The other misperception is that unions only exist to argue against management, including against colleagues who are also part of the management structure, said Dr. Higgins.
“Some doctors perceive being in a union as ‘how can those same leaders also be in a union,’” she said. She feels that they currently don’t have leadership representing them that can help with such things as restructuring their support teams or getting them help with certain tasks. “That’s another way unions can help.”
Social Justice Plays a Role
For Dr. VenOsdel, being part of a union has helped him return to what he calls the “art” of medicine.
“Philosophically, the union gave me an option for change in what felt like a hopeless situation,” he said. “It wasn’t just that I was tossing the keys to someone else and saying, ‘I can’t fix this.’ Instead, we’re taking the reins back and fixing things ourselves.”
Bussey argues that as the uneven balance between administrators and providers in many healthcare organizations grows, the time to consider forming a union is now.

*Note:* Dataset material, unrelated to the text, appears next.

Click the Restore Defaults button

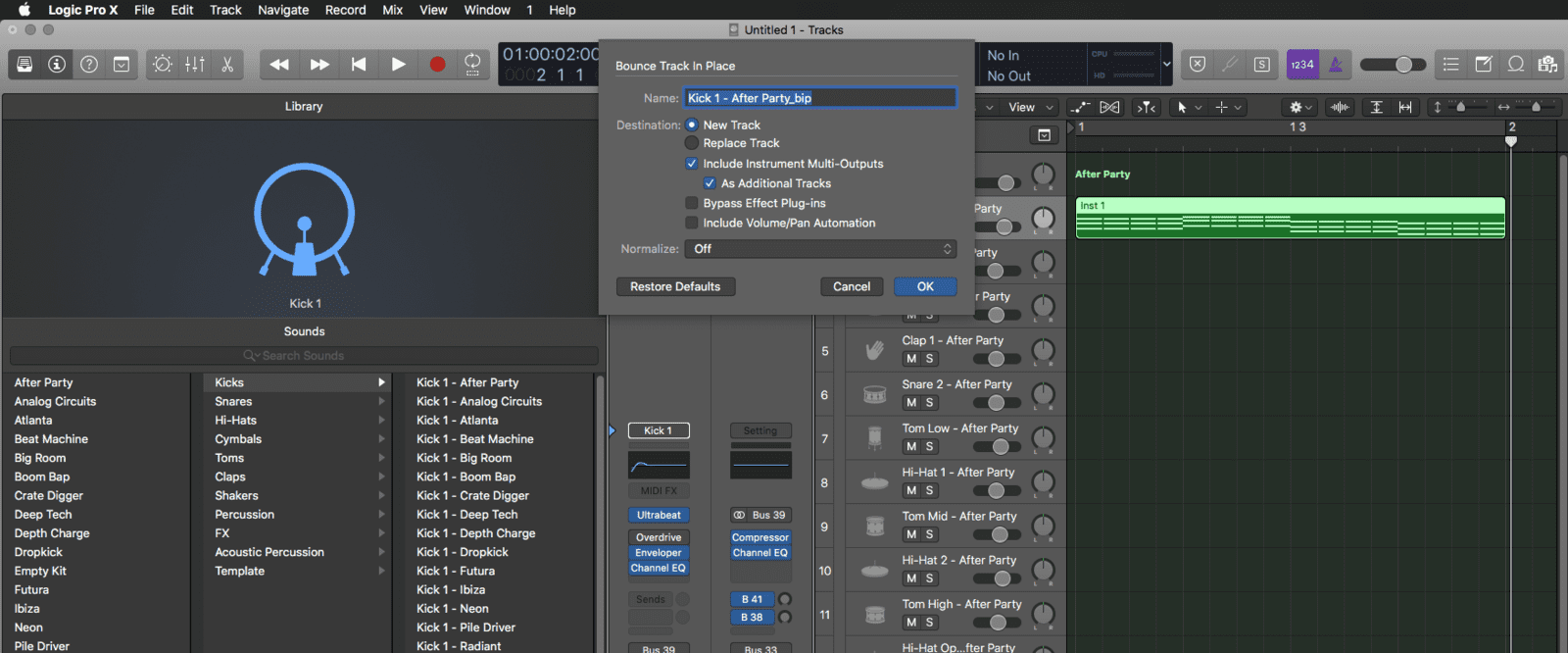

“We’re in a $4 trillion medical industrial revolution,” he said. “Administrators and bureaucrats are multiplying 30-fold times vs providers, and most of that $4 trillion supports things that don’t contribute to the doctor-patient relationship.”
Furthermore, union proponents say that where a one-on-one relationship between doctor and patient once existed, that has now been “triangulated” to include administrators.
“We’ve lost power in every way,” Dr. Bussey said. “We have the degrees, the liability, and the knowledge — we should have more power to make our workplaces safer and better.”
Ultimately, for some unionized doctors, the very holding of a union card is rooted in supporting social justice issues.
“When doctors realize how powerful a tool a union can be for social justice and change, this will alter perceptions of unions within our profession,” Dr. VenOsdel said. “Our union helps give us a voice to stand up for other staff who aren’t unionized and, most importantly, to stand up for the patients who need us.”
A version of this article first appeared on Medscape.com.